Nothing felt better than one’s own bed, Skye thought, as she snuggled down into her featherbed. “Aye,” she agreed with Daisy. “I don’t know what he plans next, but he is not beaten yet,” she said. “He’s up to some mischief. I can sense it in my bones.”
And, as always, Skye’s instincts were sharp. Piers St.Denis knew that he was unwelcome at court now, yet he remained, for the king was not able to bring himself to dismiss him and send him home. The queen, supposedly in charge of finding him a suitable wife, dallied interminably over a possible selection of eligible women and girls. And Villiers, now elevated to the rank of viscount, was unbearably obnoxious to him.
“You’d think he was a royal duke, and not just a pimple on the king’s arse,” he groused to his half brother.
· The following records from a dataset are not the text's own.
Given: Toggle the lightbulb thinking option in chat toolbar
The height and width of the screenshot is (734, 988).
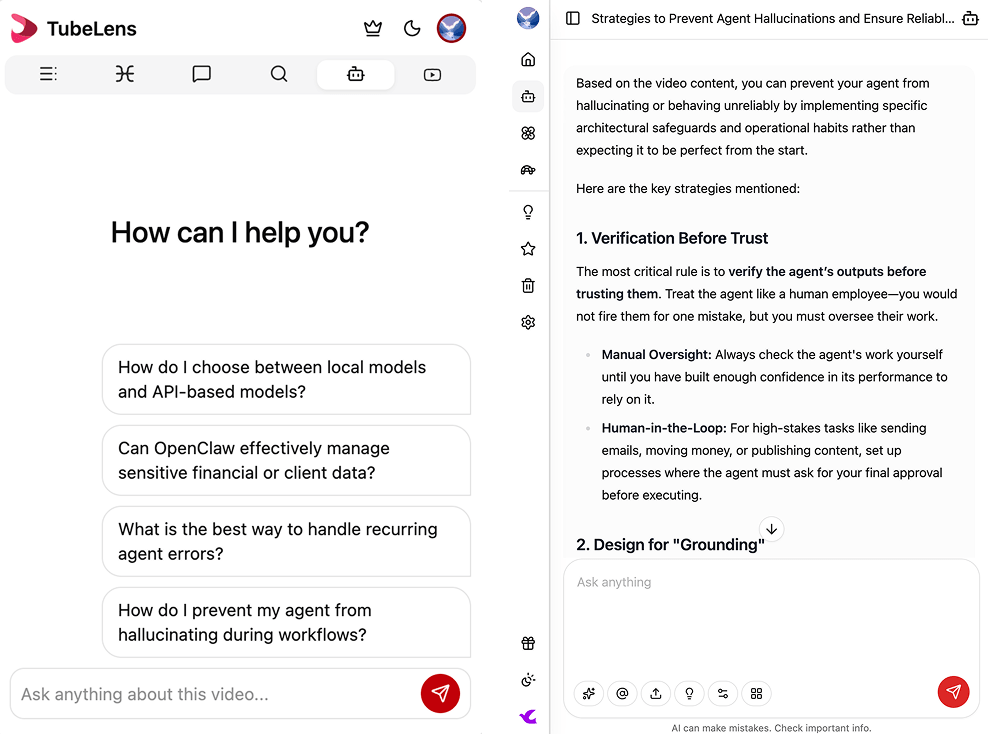Looking at the screenshot, I should pyautogui.click(x=689, y=693).
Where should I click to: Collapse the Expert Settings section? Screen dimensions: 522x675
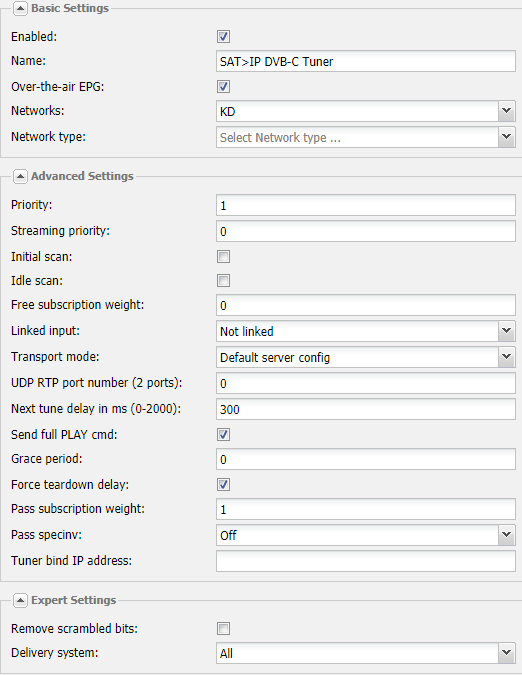click(x=20, y=601)
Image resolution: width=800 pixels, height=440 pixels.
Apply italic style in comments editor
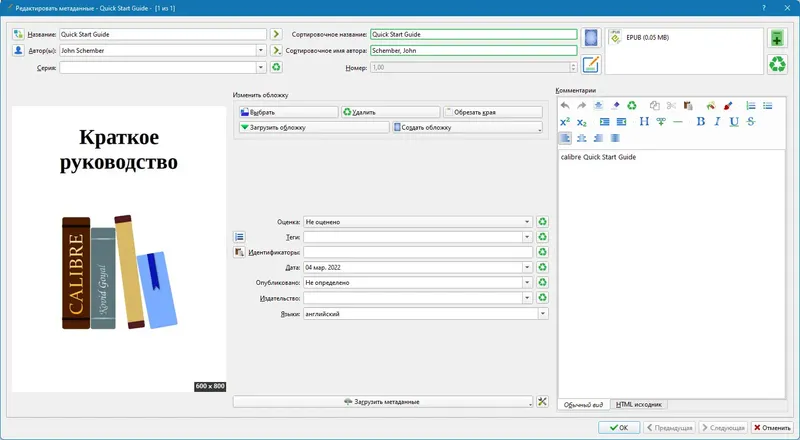717,121

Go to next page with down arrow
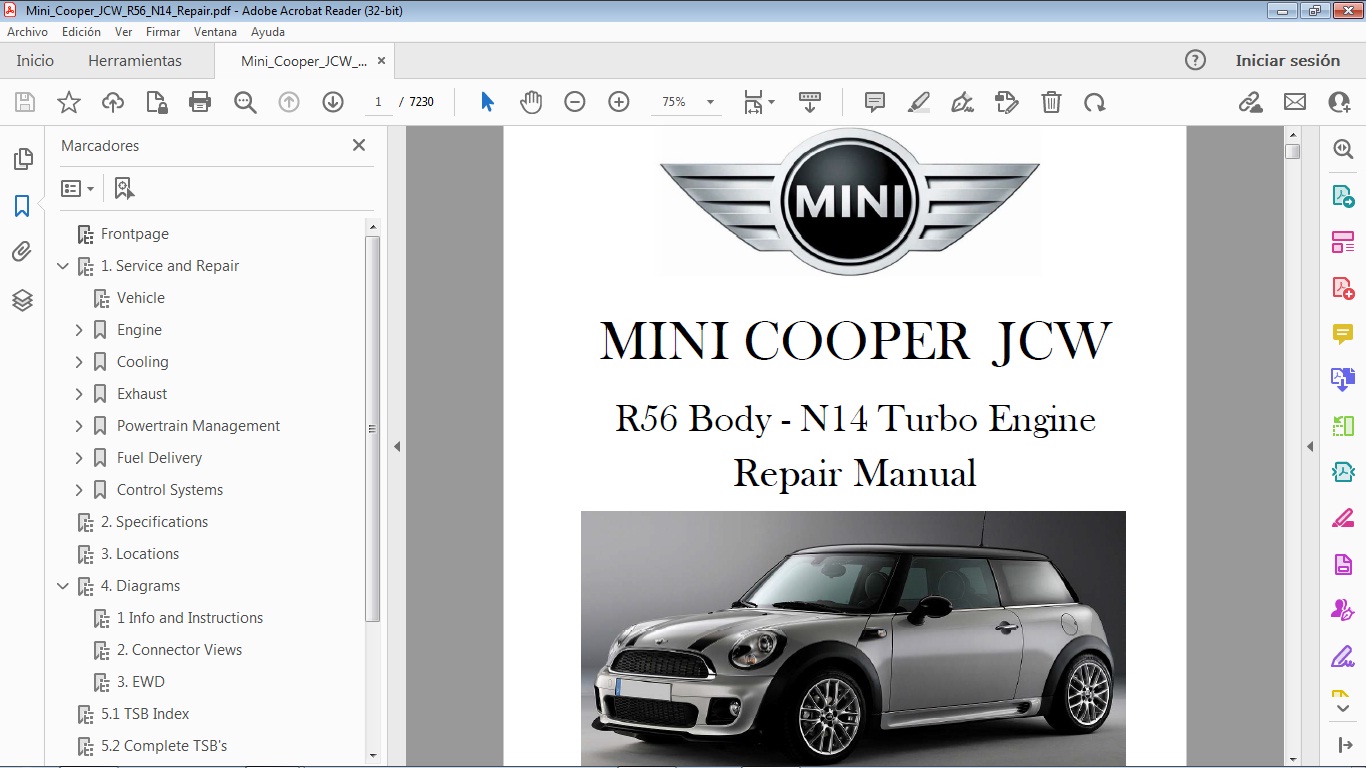(x=333, y=101)
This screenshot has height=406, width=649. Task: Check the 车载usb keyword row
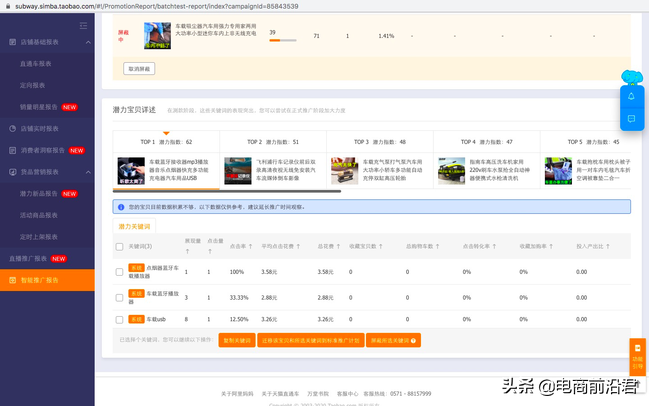pos(119,320)
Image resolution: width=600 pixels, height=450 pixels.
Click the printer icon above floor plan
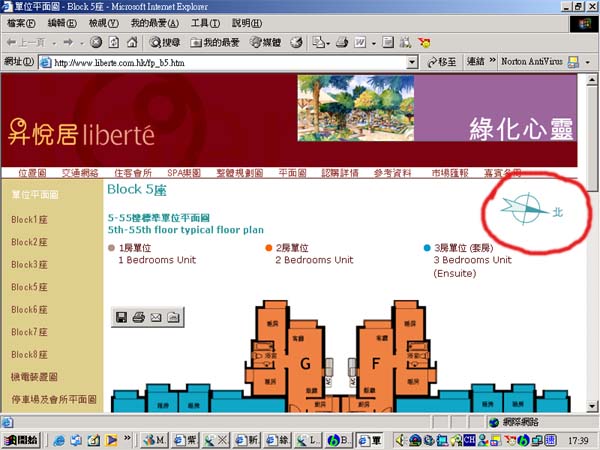138,318
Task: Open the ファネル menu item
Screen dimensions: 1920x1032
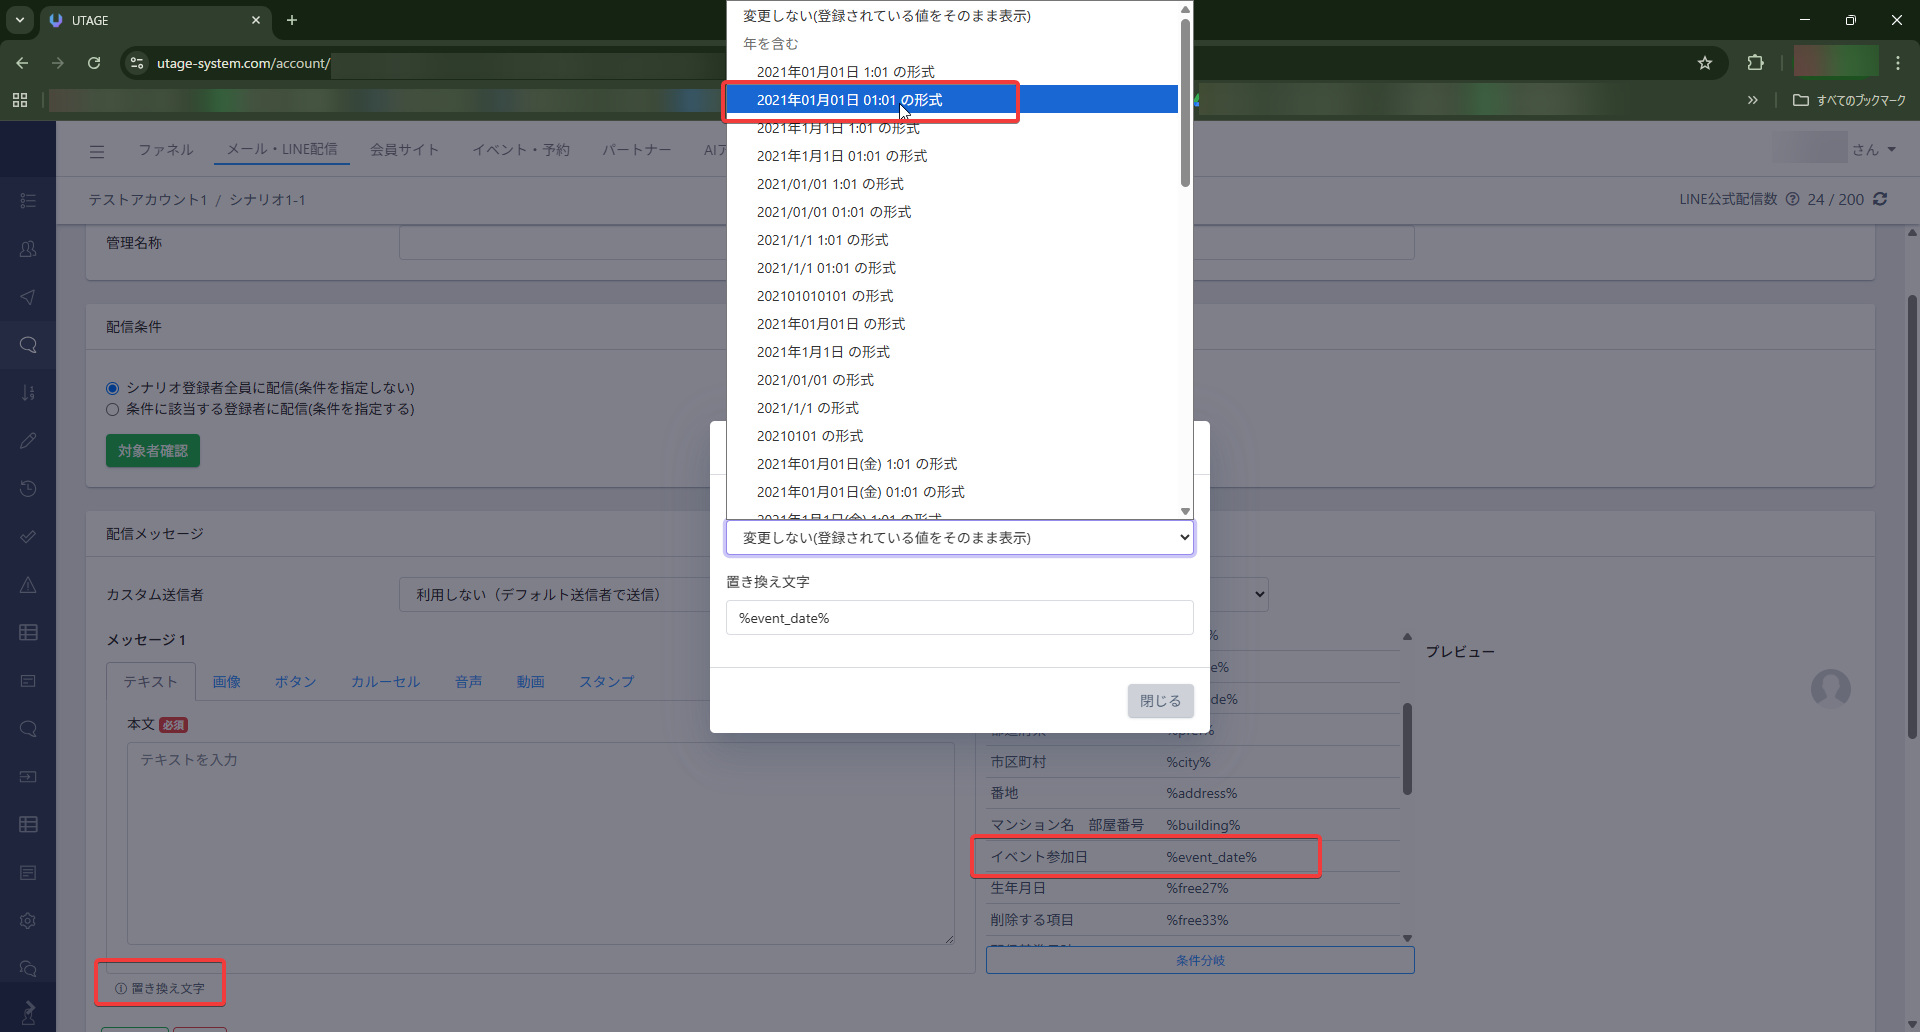Action: [165, 150]
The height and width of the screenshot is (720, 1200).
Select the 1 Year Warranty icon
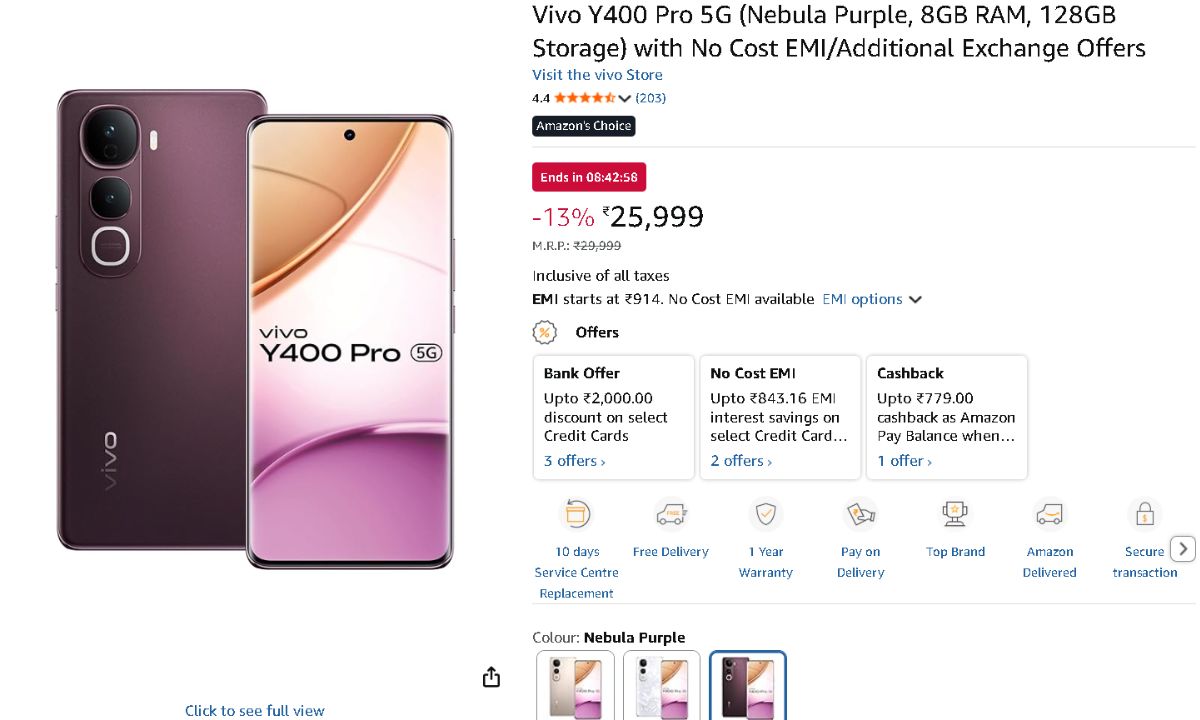pyautogui.click(x=765, y=514)
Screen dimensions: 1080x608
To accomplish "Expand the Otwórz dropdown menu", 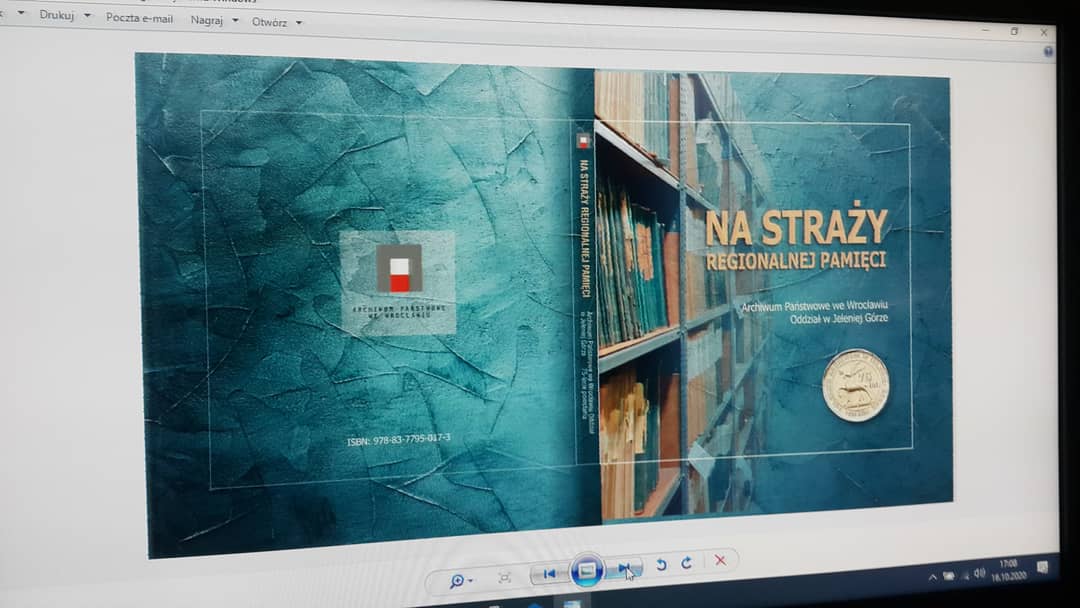I will coord(299,23).
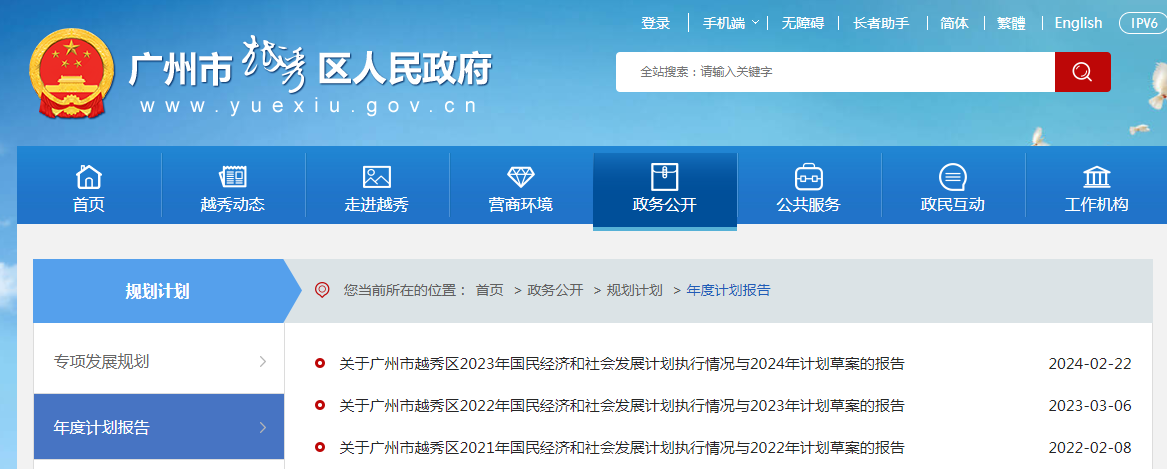Viewport: 1167px width, 469px height.
Task: Open 越秀动态 news icon
Action: click(233, 177)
“Unless he makes a serious mistake, he will be a duke one day,” Kipp said thoughtfully. While Villiers was indeedscornful of Piers, he had been nothing but distantly polite to the Hartsfield bastard, as Kipp was known about the court. In a strange way Kipp admired George Villiers. He allowed nothing to stand in his path, and his unflagging charm had won him many supporters among the powerful, unlike Piers, whose arrogance far overrode his charm of late. Piers hated to lose, and he played only to the king. Villiers was more clever, and played to the whole court, and it was certainly paying off for him. Kipp wished his brother would be more like him. Of late Piers’s hunger for revenge and for power was overwhelming his charm and his common sense. Kipp had attempted to warn him.